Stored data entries

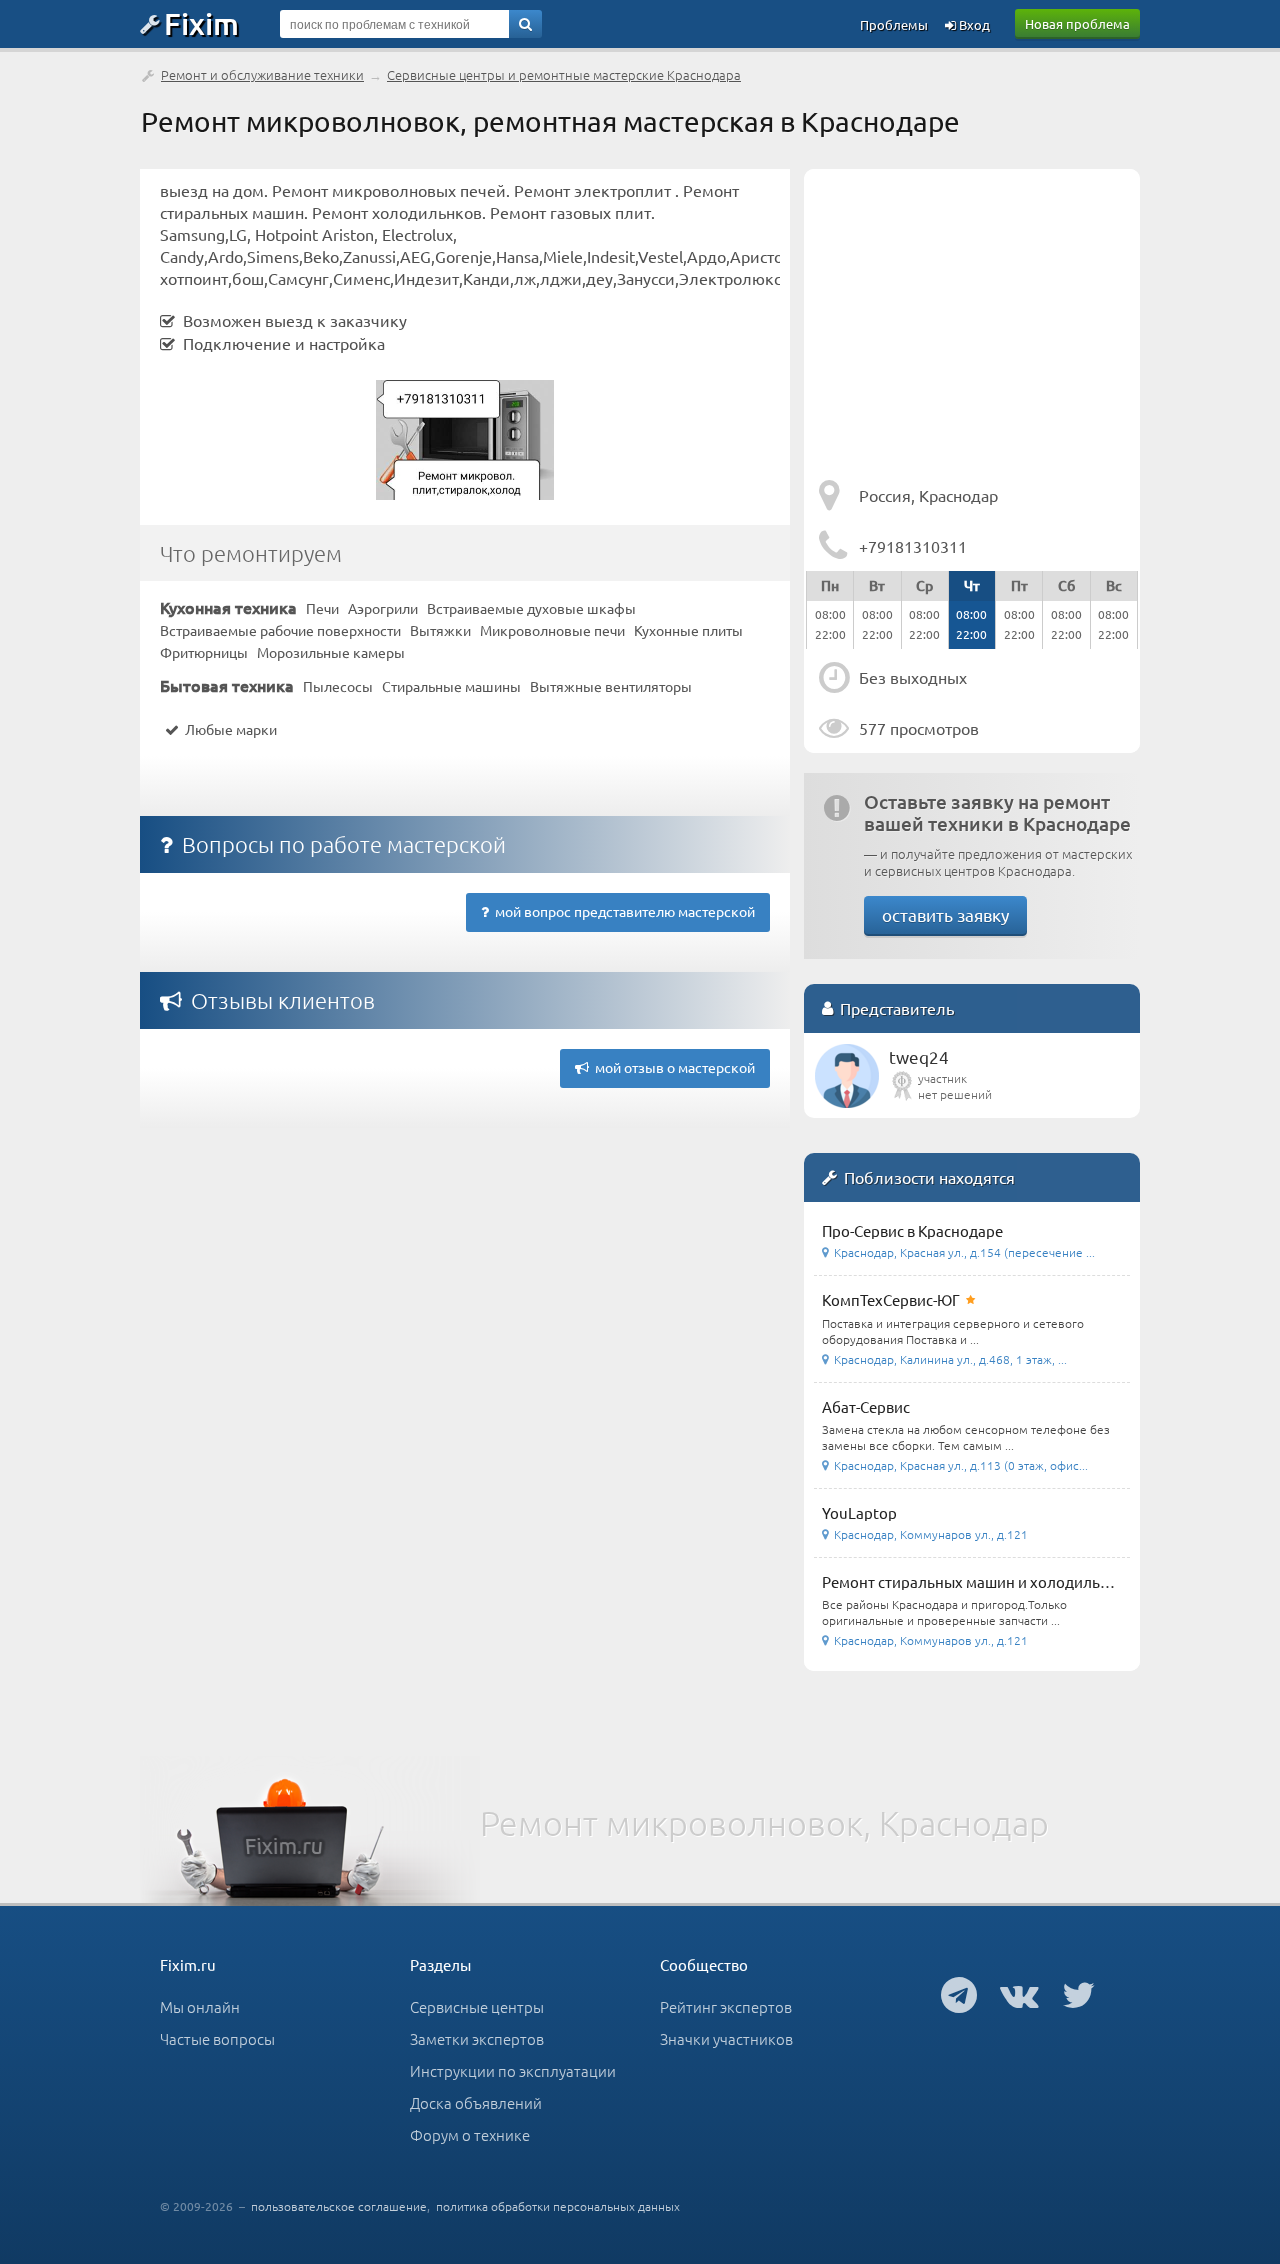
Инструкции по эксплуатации (513, 2070)
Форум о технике (470, 2134)
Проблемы (894, 24)
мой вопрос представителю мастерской (622, 911)
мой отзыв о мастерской (672, 1067)
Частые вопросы (217, 2038)
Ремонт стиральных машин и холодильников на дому (1012, 1581)
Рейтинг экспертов (726, 2006)
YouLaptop (859, 1512)
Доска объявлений (476, 2102)
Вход (973, 24)
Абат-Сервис (866, 1406)
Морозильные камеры (331, 652)
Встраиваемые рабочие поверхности (280, 630)
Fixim (201, 23)
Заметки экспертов (477, 2038)
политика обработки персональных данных (558, 2206)
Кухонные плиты (688, 630)
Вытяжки (440, 630)
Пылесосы (338, 686)
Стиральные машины (451, 686)
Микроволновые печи (552, 630)
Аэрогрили (383, 608)
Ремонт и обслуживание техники (262, 74)
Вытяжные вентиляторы (611, 686)
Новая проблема (1077, 23)
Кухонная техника (228, 607)
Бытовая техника (227, 685)
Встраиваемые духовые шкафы (531, 608)
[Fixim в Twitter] (1078, 1994)
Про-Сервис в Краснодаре (912, 1230)
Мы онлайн (200, 2006)
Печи (322, 608)
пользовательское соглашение (339, 2206)
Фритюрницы (204, 652)
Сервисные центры (477, 2006)
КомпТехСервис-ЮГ (891, 1299)
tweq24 (919, 1056)
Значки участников (726, 2038)
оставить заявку (945, 914)
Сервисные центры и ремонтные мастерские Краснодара (564, 74)
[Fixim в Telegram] (959, 1994)
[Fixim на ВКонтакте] (1019, 1994)
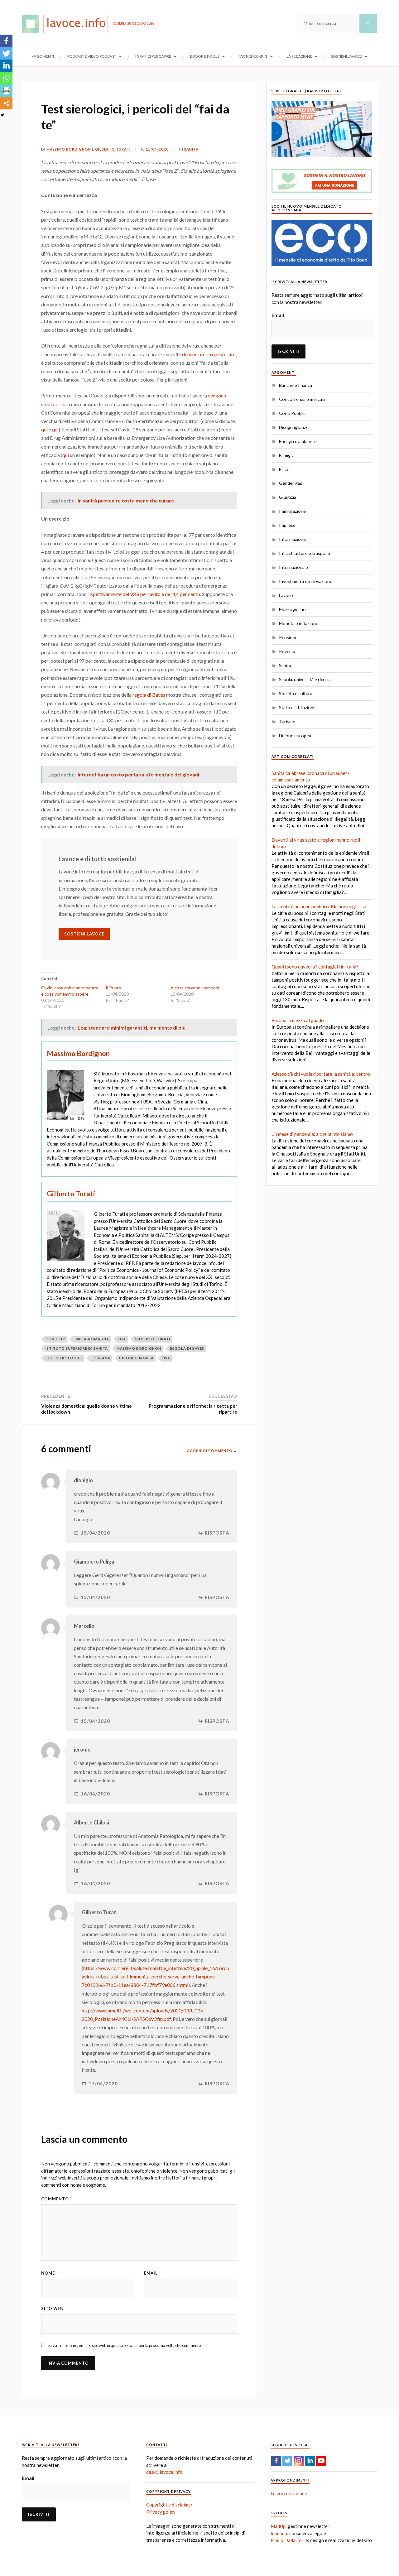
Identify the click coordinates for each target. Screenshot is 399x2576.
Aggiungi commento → (212, 1451)
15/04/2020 (157, 149)
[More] (6, 103)
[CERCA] (368, 23)
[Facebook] (6, 41)
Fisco (284, 469)
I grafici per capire (153, 56)
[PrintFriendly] (6, 90)
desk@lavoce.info (164, 2472)
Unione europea (295, 735)
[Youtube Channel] (321, 2461)
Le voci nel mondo (289, 2493)
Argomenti (43, 56)
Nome (49, 2273)
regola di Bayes (148, 695)
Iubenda (279, 2533)
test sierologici (64, 1358)
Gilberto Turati (113, 149)
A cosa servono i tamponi (195, 987)
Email (152, 2273)
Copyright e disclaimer (169, 2504)
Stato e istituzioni (296, 707)
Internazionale (293, 567)
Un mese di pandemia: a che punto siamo (312, 1134)
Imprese (287, 525)
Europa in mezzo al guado (298, 1020)
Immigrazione (292, 511)
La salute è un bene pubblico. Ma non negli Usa (319, 906)
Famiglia (287, 455)
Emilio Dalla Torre (289, 2540)
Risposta (217, 1533)
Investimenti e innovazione (305, 581)
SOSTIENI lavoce (84, 933)
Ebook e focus (204, 56)
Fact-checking (252, 56)
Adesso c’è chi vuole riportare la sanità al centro (321, 1074)
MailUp (278, 2526)
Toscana (100, 1358)
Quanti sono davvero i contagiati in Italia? (315, 966)
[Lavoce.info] (67, 23)
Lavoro (286, 595)
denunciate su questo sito (209, 354)
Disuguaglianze (294, 427)
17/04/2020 (103, 2083)
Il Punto (113, 987)
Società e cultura (295, 693)
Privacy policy (160, 2512)
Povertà (287, 651)
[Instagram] (299, 2461)
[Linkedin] (6, 66)
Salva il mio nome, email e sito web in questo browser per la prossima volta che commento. (125, 2345)
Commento (56, 2198)
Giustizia (287, 497)
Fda (122, 1339)
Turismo (287, 721)
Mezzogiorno (292, 609)
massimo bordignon (139, 1348)
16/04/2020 (95, 1793)
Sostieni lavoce (346, 56)
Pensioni (287, 637)
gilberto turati (152, 1339)
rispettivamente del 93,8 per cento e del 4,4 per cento (144, 594)
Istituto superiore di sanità (77, 1348)
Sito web (52, 2308)
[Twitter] (6, 53)
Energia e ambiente (298, 441)
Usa (166, 1358)
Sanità (191, 149)
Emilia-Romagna (91, 1339)
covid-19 (55, 1339)
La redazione (299, 56)
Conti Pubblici (292, 413)
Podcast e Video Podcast (91, 56)
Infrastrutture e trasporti (304, 553)
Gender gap (290, 483)
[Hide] (2, 115)
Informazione (292, 539)
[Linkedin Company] (310, 2461)
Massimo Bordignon (68, 149)
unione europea (136, 1358)
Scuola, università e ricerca (305, 679)
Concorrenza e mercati (302, 399)
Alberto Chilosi (91, 1822)
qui (44, 429)
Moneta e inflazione (298, 623)
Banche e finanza (295, 385)
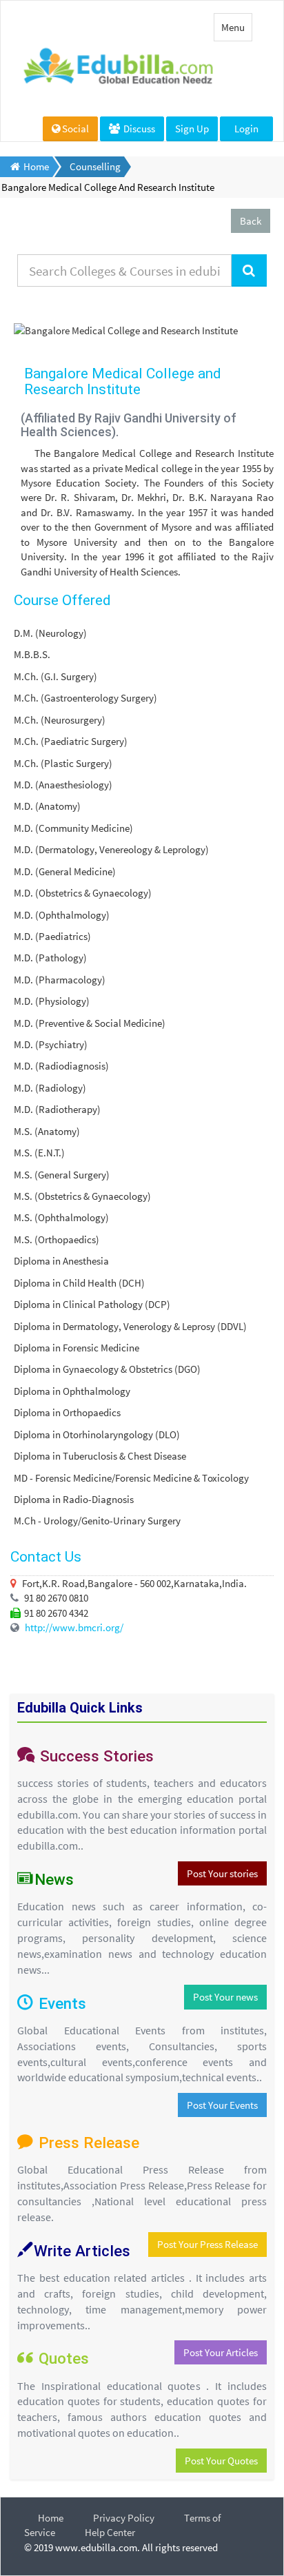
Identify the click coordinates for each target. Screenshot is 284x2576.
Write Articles (82, 2251)
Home (50, 2517)
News (54, 1879)
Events (62, 2003)
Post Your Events (222, 2105)
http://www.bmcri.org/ (74, 1627)
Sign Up (192, 128)
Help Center (110, 2532)
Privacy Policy (123, 2517)
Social (75, 128)
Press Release (86, 2142)
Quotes (64, 2358)
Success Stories (95, 1756)
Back (250, 220)
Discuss (138, 128)
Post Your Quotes (221, 2460)
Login (246, 128)
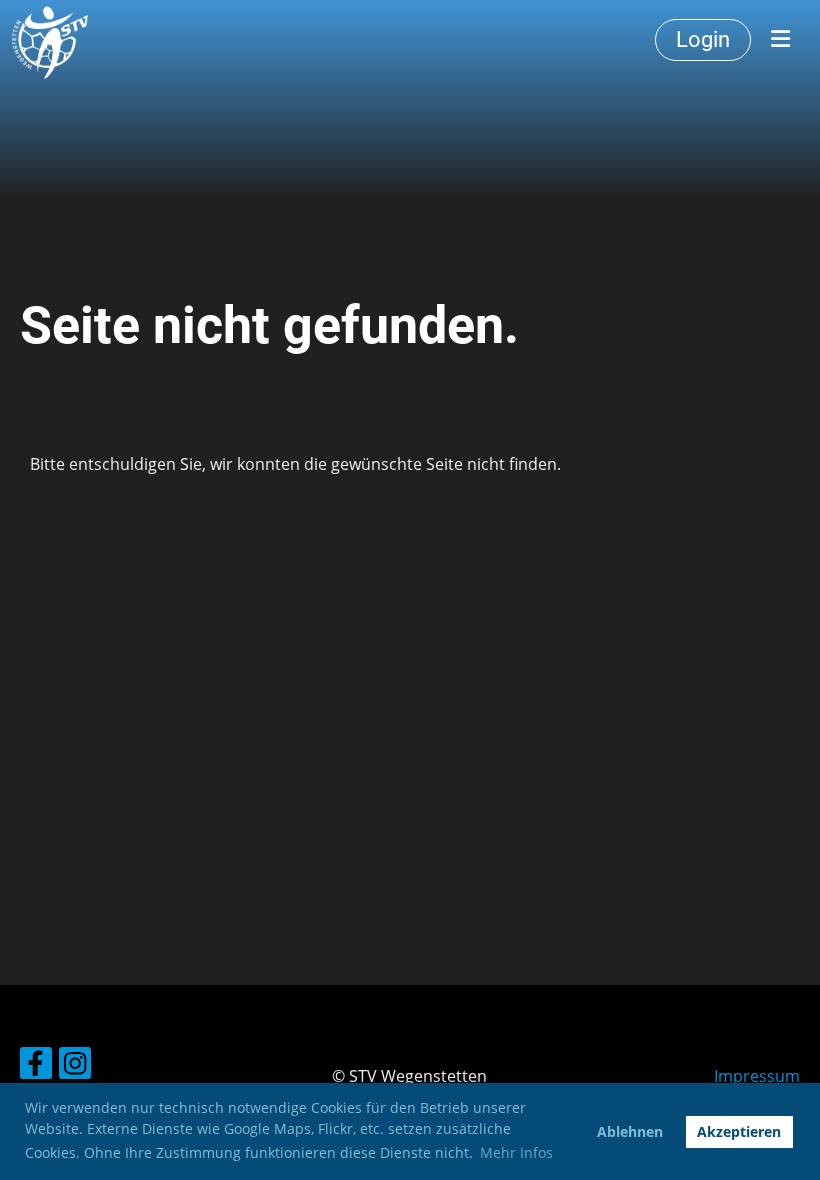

### Exercise details
Give every record back exactly as it reads, with no images.

### Task solution
Инструкции по эксплуатации (513, 2070)
Форум о технике (470, 2134)
Проблемы (894, 24)
мой вопрос представителю мастерской (622, 911)
мой отзыв о мастерской (672, 1067)
Частые вопросы (217, 2038)
Ремонт стиральных машин и холодильников на дому (1012, 1581)
Рейтинг экспертов (726, 2006)
YouLaptop (859, 1512)
Доска объявлений (476, 2102)
Вход (973, 24)
Абат-Сервис (866, 1406)
Морозильные камеры (331, 652)
Встраиваемые рабочие поверхности (280, 630)
Fixim (201, 23)
Заметки экспертов (477, 2038)
политика обработки персональных данных (558, 2206)
Кухонные плиты (688, 630)
Вытяжки (440, 630)
Пылесосы (338, 686)
Стиральные машины (451, 686)
Микроволновые печи (552, 630)
Аэрогрили (383, 608)
Ремонт и обслуживание техники (262, 74)
Вытяжные вентиляторы (611, 686)
Новая проблема (1077, 23)
Кухонная техника (228, 607)
Бытовая техника (227, 685)
Встраиваемые духовые шкафы (531, 608)
[Fixim в Twitter] (1078, 1994)
Про-Сервис в Краснодаре (912, 1230)
Мы онлайн (200, 2006)
Печи (322, 608)
пользовательское соглашение (339, 2206)
Фритюрницы (204, 652)
Сервисные центры (477, 2006)
КомпТехСервис-ЮГ (891, 1299)
tweq24 (919, 1056)
Значки участников (726, 2038)
оставить заявку (945, 914)
Сервисные центры и ремонтные мастерские Краснодара (564, 74)
[Fixim в Telegram] (959, 1994)
[Fixim на ВКонтакте] (1019, 1994)
Identify the click coordinates for each target. Screenshot is 399x2576.
Aggiungi commento → (212, 1451)
15/04/2020 (157, 149)
[More] (6, 103)
[CERCA] (368, 23)
[Facebook] (6, 41)
Fisco (284, 469)
I grafici per capire (153, 56)
[PrintFriendly] (6, 90)
desk@lavoce.info (164, 2472)
Unione europea (295, 735)
[Youtube Channel] (321, 2461)
Le voci nel mondo (289, 2493)
Argomenti (43, 56)
Nome (49, 2273)
regola di Bayes (148, 695)
Iubenda (279, 2533)
test sierologici (64, 1358)
Gilberto Turati (113, 149)
A cosa servono i tamponi (195, 987)
Email (152, 2273)
Copyright e disclaimer (169, 2504)
Stato e istituzioni (296, 707)
Internazionale (293, 567)
Un mese di pandemia: a che punto siamo (312, 1134)
Imprese (287, 525)
Europa in mezzo al guado (298, 1020)
Immigrazione (292, 511)
La salute è un bene pubblico. Ma non negli Usa (319, 906)
Famiglia (287, 455)
Emilio Dalla Torre (289, 2540)
Risposta (217, 1533)
Investimenti e innovazione (305, 581)
SOSTIENI lavoce (84, 933)
Ebook e focus (204, 56)
Fact-checking (252, 56)
Adesso c’è chi vuole riportare la sanità al centro (321, 1074)
MailUp (278, 2526)
Toscana (100, 1358)
Quanti sono davvero i contagiati in Italia? (315, 966)
[Lavoce.info] (67, 23)
Lavoro (286, 595)
denunciate su questo sito (209, 354)
Disuguaglianze (294, 427)
17/04/2020 (103, 2083)
Il Punto (113, 987)
Società e cultura (295, 693)
Privacy policy (160, 2512)
Povertà (287, 651)
[Instagram] (299, 2461)
[Linkedin] (6, 66)
Salva il mio nome, email e sito web in questo browser per la prossima volta che commento. (125, 2345)
Commento (56, 2198)
Giustizia (287, 497)
Fda (122, 1339)
Turismo (287, 721)
Mezzogiorno (292, 609)
massimo bordignon (139, 1348)
16/04/2020 (95, 1793)
Sostieni lavoce (346, 56)
Pensioni (287, 637)
gilberto turati (152, 1339)
rispettivamente del 93,8 per cento e del 4,4 per cento (144, 594)
Istituto superiore di sanità (77, 1348)
Sito web (52, 2308)
[Twitter] (6, 53)
Energia e ambiente (298, 441)
Usa (166, 1358)
Sanità (191, 149)
Emilia-Romagna (91, 1339)
covid-19 (55, 1339)
La redazione (299, 56)
Conti Pubblici (292, 413)
Podcast e Video Podcast (91, 56)
Infrastrutture e trasporti (304, 553)
Gender gap (290, 483)
[Hide] (2, 115)
Informazione (292, 539)
[Linkedin Company] (310, 2461)
Massimo Bordignon (68, 149)
unione europea (136, 1358)
Scuola, università e ricerca (305, 679)
Concorrenza e mercati (302, 399)
Alberto Chilosi (91, 1822)
qui (44, 429)
Moneta e inflazione (298, 623)
Banche e finanza (295, 385)
Identify the click coordinates for each target. Screenshot is 284x2576.
Write Articles (82, 2251)
Home (50, 2517)
News (54, 1879)
Events (62, 2003)
Post Your Events (222, 2105)
http://www.bmcri.org/ (74, 1627)
Sign Up (192, 128)
Help Center (110, 2532)
Privacy Policy (123, 2517)
Social (75, 128)
Press Release (86, 2142)
Quotes (64, 2358)
Success Stories (95, 1756)
Back (250, 220)
Discuss (138, 128)
Post Your Quotes (221, 2460)
Login (246, 128)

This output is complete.